На вновь оккупированных территориях главными жертвами этой ярости становились женщины. Вне зависимости от возраста любую из них могли изнасиловать, а иногда и убить. Александр Солженицын, позже ставший наиболее известным летописцем ГУЛАГа, в 1945 году вместе с Красной армией вступил в Восточную Пруссию, запечатлев в стихах пережитые здесь сцены ужаса:
Чей-то стон стеной ослаблен:
Мать – не насмерть. На матрасе,
Рота, взвод ли побывал —
Дочь-девчонка наповал.
Сведено к словам простым:
Не забудем! Не простим!
Кровь за кровь и зуб за зуб!
Девку – в бабу, бабу – в труп[128].
Подобные акты мести зачастую не имели никакого отношения к политике и отнюдь не всегда направлялись на немцев или коллаборационистов. Гроссман писал: «Советские девушки, освобожденные из нацистских лагерей, теперь вынуждены много страдать. Вечером одна из них спряталась в нашей корреспондентской комнате. Ночью всех разбудили ужасные крики: один из журналистов не смог справиться с искушением». В мемуарах Льва Копелева, в те годы политработника Красной армии, упоминается о судьбе русской девушки, которую сначала принудительно отправили в Германию, а потом ошибочно приняли за немку: «Несколько русских девушек, угнанных на работу в Германию, стали официантками в штабной столовой… – Одна из них, – рассказчик говорил тоскливо-подробно, – такая красивая, молодая, веселая, волосы – чистое золото и на спину локонами спущены, знаете, как у полек и у немок. Шли какие-то солдаты, пьяные, что ли… Гля, фрицыха, сука… и шарах с автомата поперек спины. И часа не прожила. Все плакала: за что? Ведь уже маме написала, что скоро приедет»[129].

○ ○ ○

### Что сделать
1. Повторите дословно часть отрывка от «На вновь оккупированных» до «Дочь-девчонка наповал.».
2. Определите, соответствуют ли отрывку утверждения (a) Солженицын вступил в Восточную Пруссию вместе с Красной армией в 1945 году; (b) Лев Копелев в те годы был военным корреспондентом; (c) акты мести всегда были направлены против немцев или коллаборационистов. На каждое ответьте «да» или «нет» и приведите точную цитату из отрывка, которая это решает.

### Исходный материал
○ ○ ○

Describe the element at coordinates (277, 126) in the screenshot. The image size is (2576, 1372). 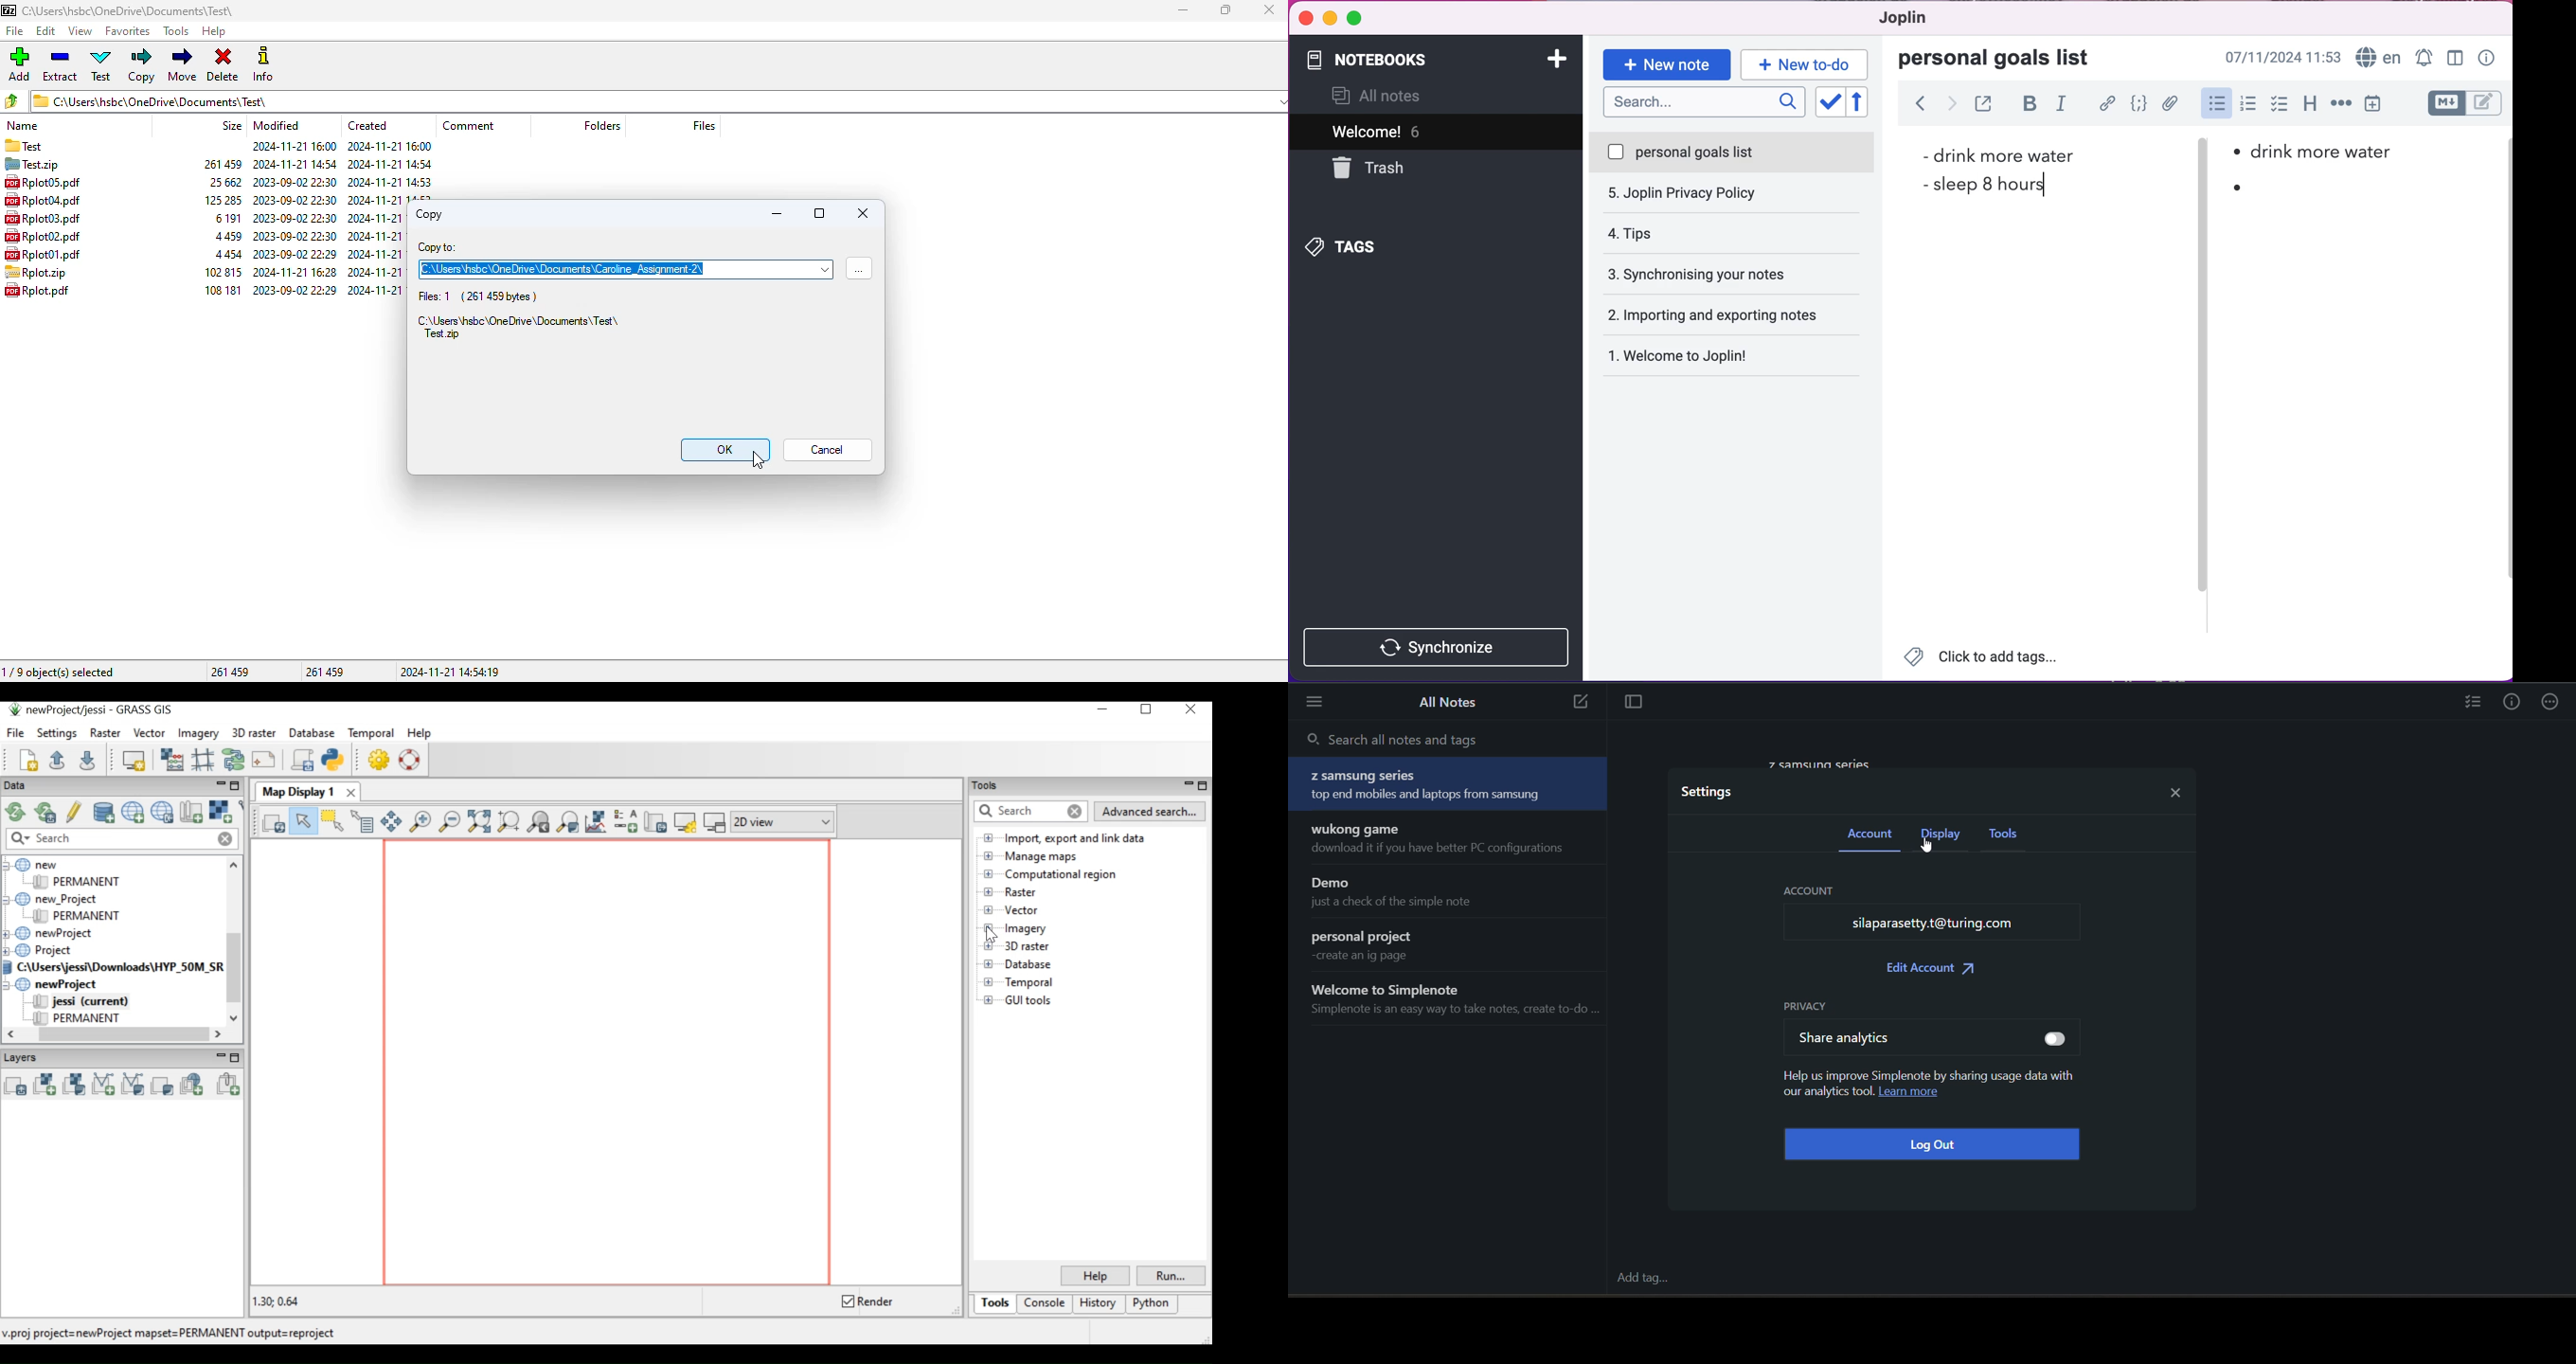
I see `modified` at that location.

○ ○ ○

### Ответы
1.
На вновь оккупированных территориях главными жертвами этой ярости становились женщины. Вне зависимости от возраста любую из них могли изнасиловать, а иногда и убить. Александр Солженицын, позже ставший наиболее известным летописцем ГУЛАГа, в 1945 году вместе с Красной армией вступил в Восточную Пруссию, запечатлев в стихах пережитые здесь сцены ужаса:
Чей-то стон стеной ослаблен:
Мать – не насмерть. На матрасе,
Рота, взвод ли побывал —
Дочь-девчонка наповал.

2.
(a) Да: «в 1945 году вместе с Красной армией вступил в Восточную Пруссию».
(b) Нет: «в те годы политработника Красной армии».
(c) Нет: «отнюдь не всегда направлялись на немцев или коллаборационистов».